Miguel Angel Estévez García.- La situación actual del sector del transporte revela un manejo astuto y manipulador por parte de la patronal, que lleva años cultivando una estrategia destinada a desunir a los distintos actores de la industria.
Con engaños y falacias sobre la verdadera naturaleza de la profesión de los conductores, se ha tejido una narrativa que, además de desvirtuar la realidad, busca generar desconfianza entre conductores, transportistas y trabajadores agrarios.
La reciente acusación de que las movilizaciones del sector agrario y ganadero son responsables de la escasez de conductores es una movida desesperada, un intento de desviar la atención y dividir fuerzas.
Es innegable que la patronal está utilizando esta táctica con un objetivo claro: evitar la unión entre conductores, transportistas y productores agrícolas. Al fomentar el enfrentamiento en lugar del entendimiento, se busca debilitar el poder de negociación de ambos sectores, manteniéndolos en una posición de vulnerabilidad y subordinación.
Lo que subyace a esta estrategia es un deseo palpable de dominar y esclavizar a los conductores, perpetuando una situación de precariedad laboral que beneficia exclusivamente a la élite empresarial.

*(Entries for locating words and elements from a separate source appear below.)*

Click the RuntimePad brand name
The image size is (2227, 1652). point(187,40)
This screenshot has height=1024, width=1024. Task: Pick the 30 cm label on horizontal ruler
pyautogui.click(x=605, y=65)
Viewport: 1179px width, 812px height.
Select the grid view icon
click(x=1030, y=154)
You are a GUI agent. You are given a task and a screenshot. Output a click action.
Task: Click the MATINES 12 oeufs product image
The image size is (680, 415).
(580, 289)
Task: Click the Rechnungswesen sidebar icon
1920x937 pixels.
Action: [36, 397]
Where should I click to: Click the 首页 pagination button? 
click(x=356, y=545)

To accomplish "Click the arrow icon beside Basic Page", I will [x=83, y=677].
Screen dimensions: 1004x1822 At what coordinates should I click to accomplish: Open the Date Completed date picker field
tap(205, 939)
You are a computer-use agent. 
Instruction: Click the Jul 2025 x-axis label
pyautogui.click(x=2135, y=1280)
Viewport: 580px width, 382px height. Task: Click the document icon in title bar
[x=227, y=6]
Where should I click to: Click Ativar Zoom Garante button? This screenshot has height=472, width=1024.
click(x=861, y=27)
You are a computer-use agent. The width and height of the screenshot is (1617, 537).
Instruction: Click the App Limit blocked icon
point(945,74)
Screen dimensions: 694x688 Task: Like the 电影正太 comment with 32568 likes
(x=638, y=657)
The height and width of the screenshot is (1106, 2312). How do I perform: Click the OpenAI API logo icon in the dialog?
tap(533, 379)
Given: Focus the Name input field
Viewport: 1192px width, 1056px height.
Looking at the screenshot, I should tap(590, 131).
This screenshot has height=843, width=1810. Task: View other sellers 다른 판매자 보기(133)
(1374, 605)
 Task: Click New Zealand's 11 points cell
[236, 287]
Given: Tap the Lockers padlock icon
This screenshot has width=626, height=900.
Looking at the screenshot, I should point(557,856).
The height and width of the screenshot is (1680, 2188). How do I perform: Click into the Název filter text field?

Las movilizaciones agrarias en países como España y Francia, en lugar de ser vistas como un problema, deben interpretarse como un grito de auxilio ante un sistema que se alimenta de la fragmentación y del desencanto.
Es fundamental que los trabajadores del transporte y del sector agrario reconozcan que sus luchas son interdependientes. Solo a través de la solidaridad y la cooperación podrán desafiar los abusos de una patronal que se empeña en mantener su control táctico mediantes divisorias.
En este contexto, la crítica hacia la manipulación de la información y la búsqueda de la unión entre sectores se vuelve más urgente que nunca.